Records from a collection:
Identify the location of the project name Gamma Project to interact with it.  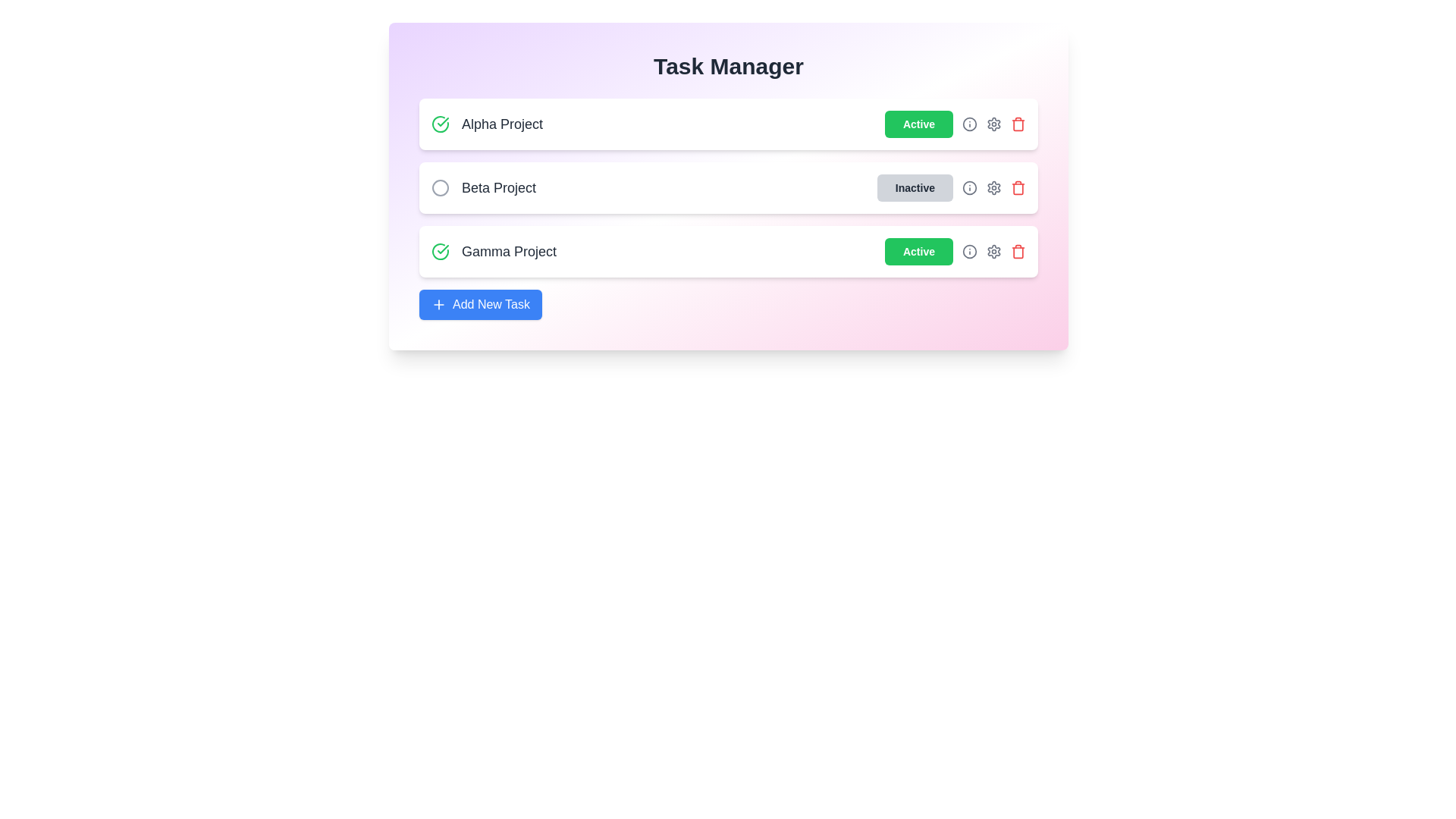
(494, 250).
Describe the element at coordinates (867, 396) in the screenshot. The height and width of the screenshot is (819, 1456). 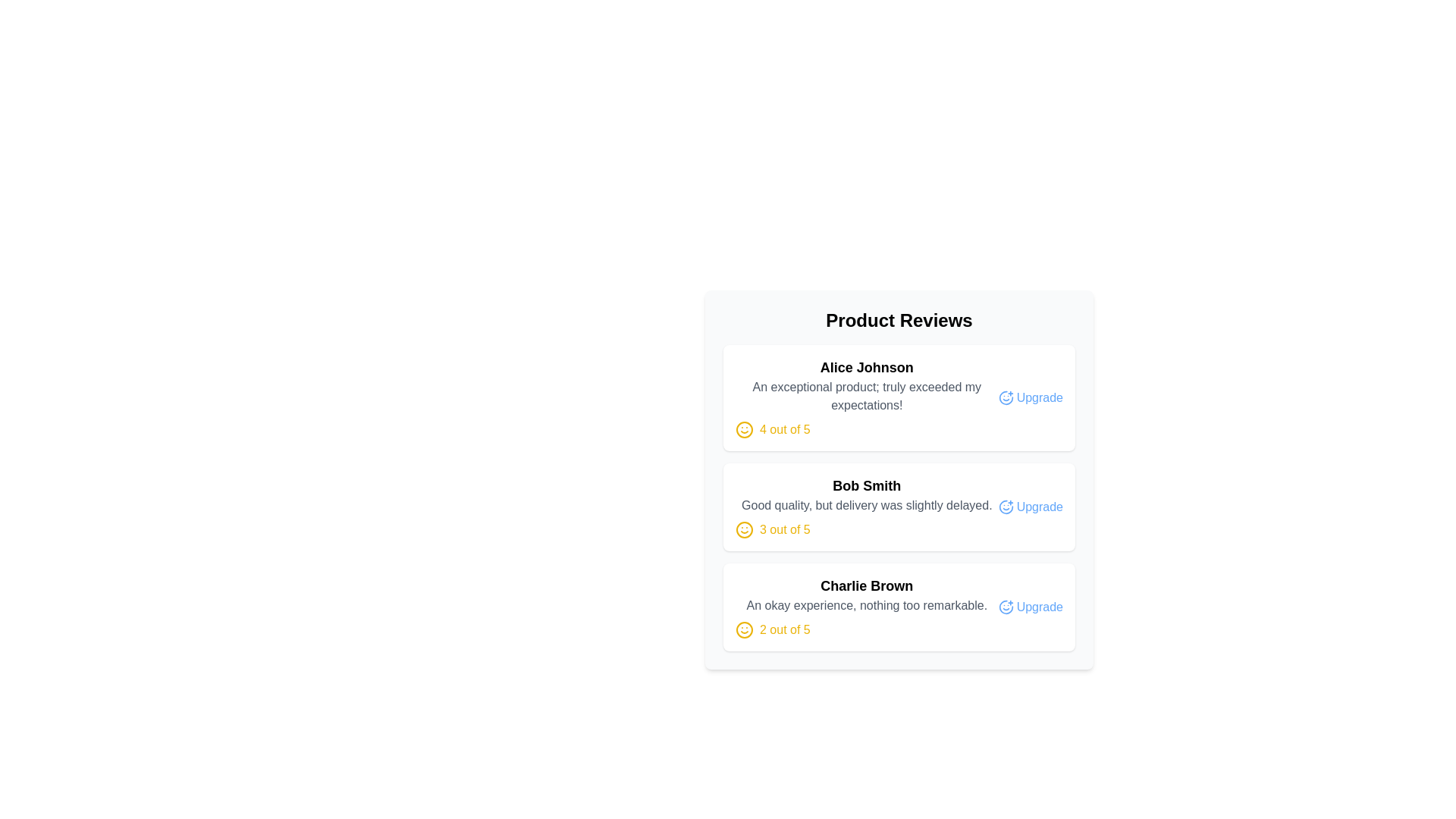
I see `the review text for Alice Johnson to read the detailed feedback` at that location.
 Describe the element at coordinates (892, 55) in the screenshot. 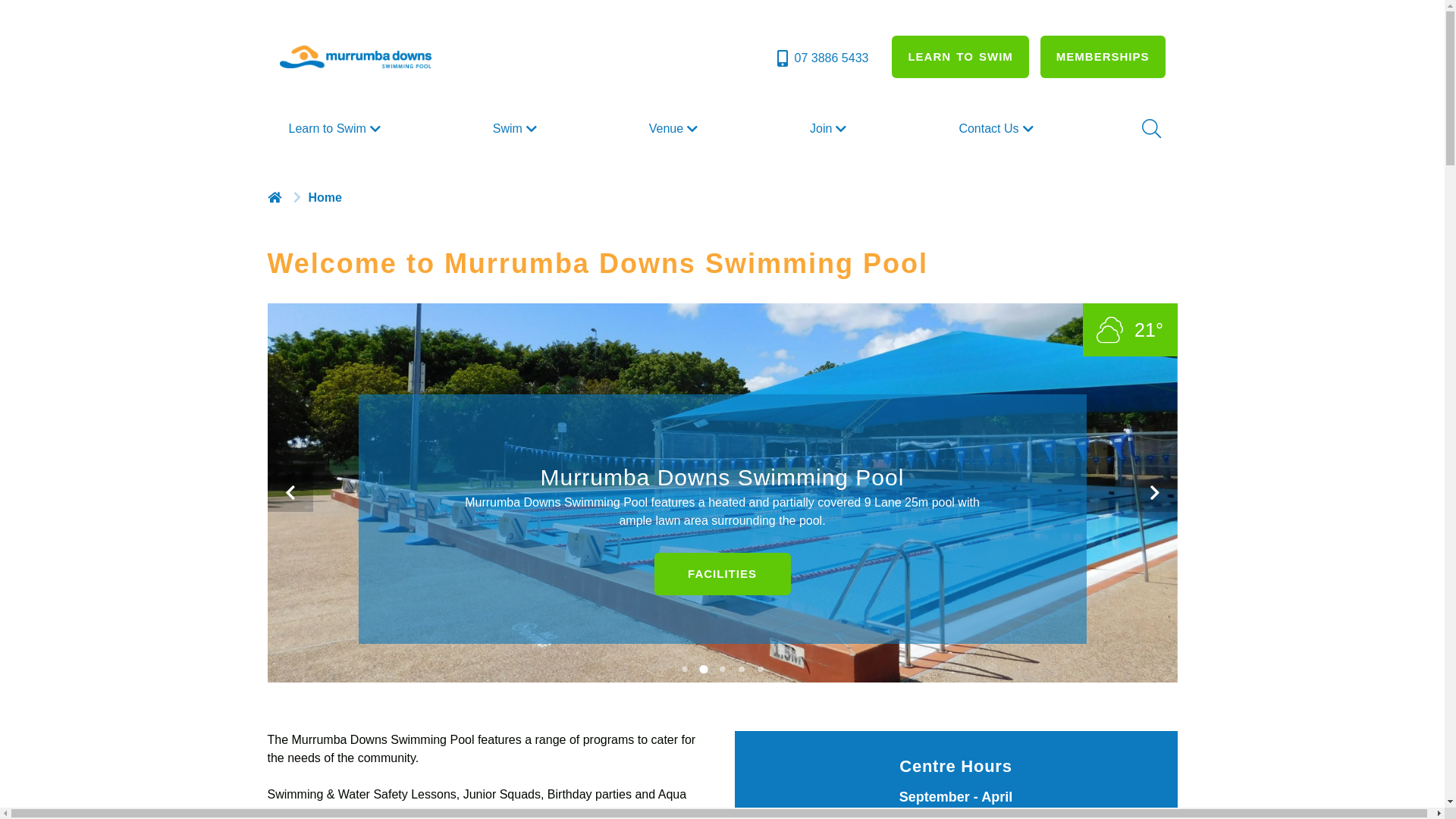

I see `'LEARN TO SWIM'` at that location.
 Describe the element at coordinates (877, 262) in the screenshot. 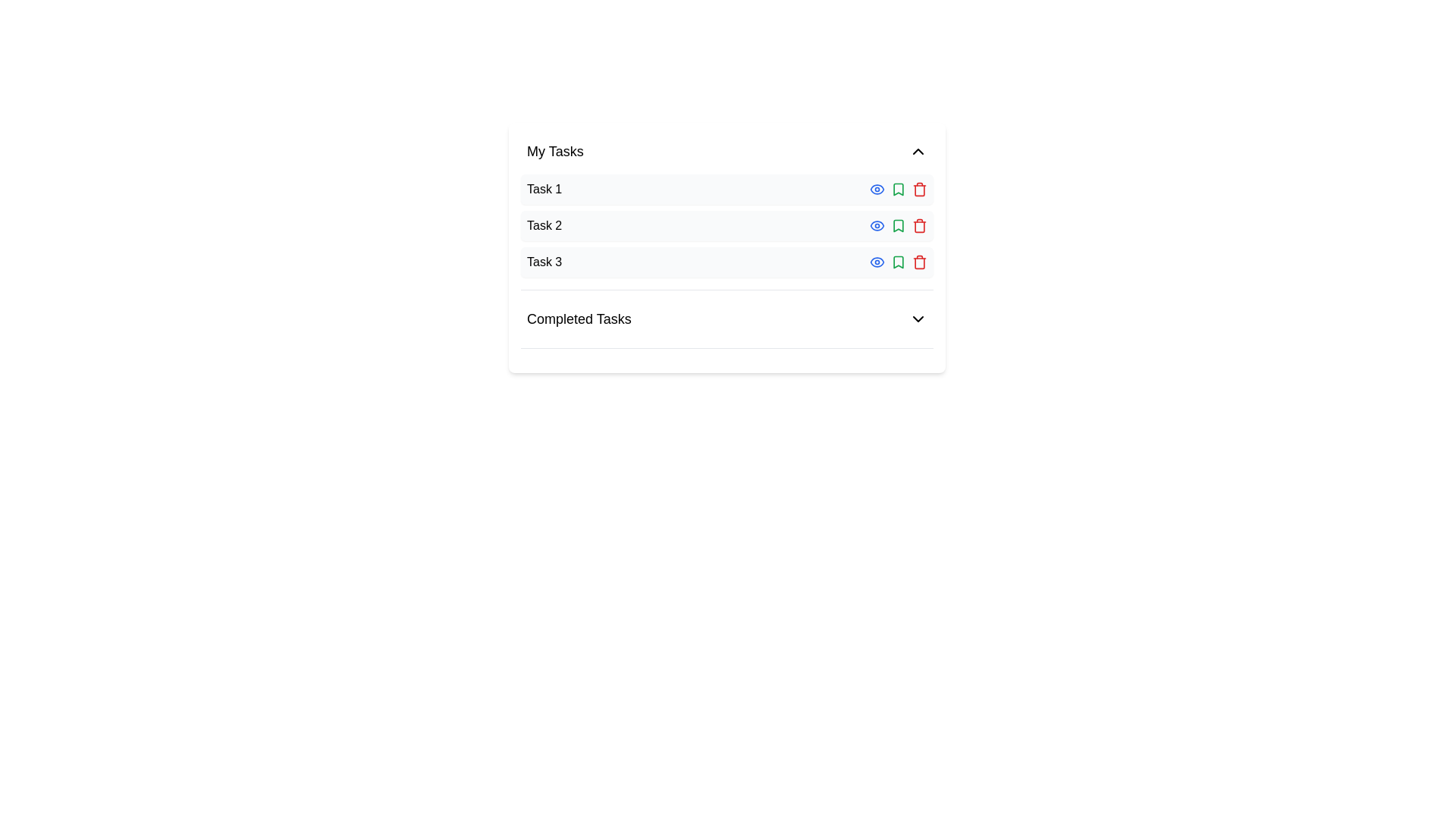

- Goal -
Output every line of the material above as a numbered list, skipping any blank lines. Leave the pictures out of your answer.

- Written solution -
1. Identify the location of the project name Gamma Project to interact with it.  
2. (494, 250).
3. Describe the element at coordinates (867, 396) in the screenshot. The height and width of the screenshot is (819, 1456). 
4. I see `the review text for Alice Johnson to read the detailed feedback` at that location.
5.  Describe the element at coordinates (892, 55) in the screenshot. 
6. I see `'LEARN TO SWIM'` at that location.
7.  Describe the element at coordinates (877, 262) in the screenshot. 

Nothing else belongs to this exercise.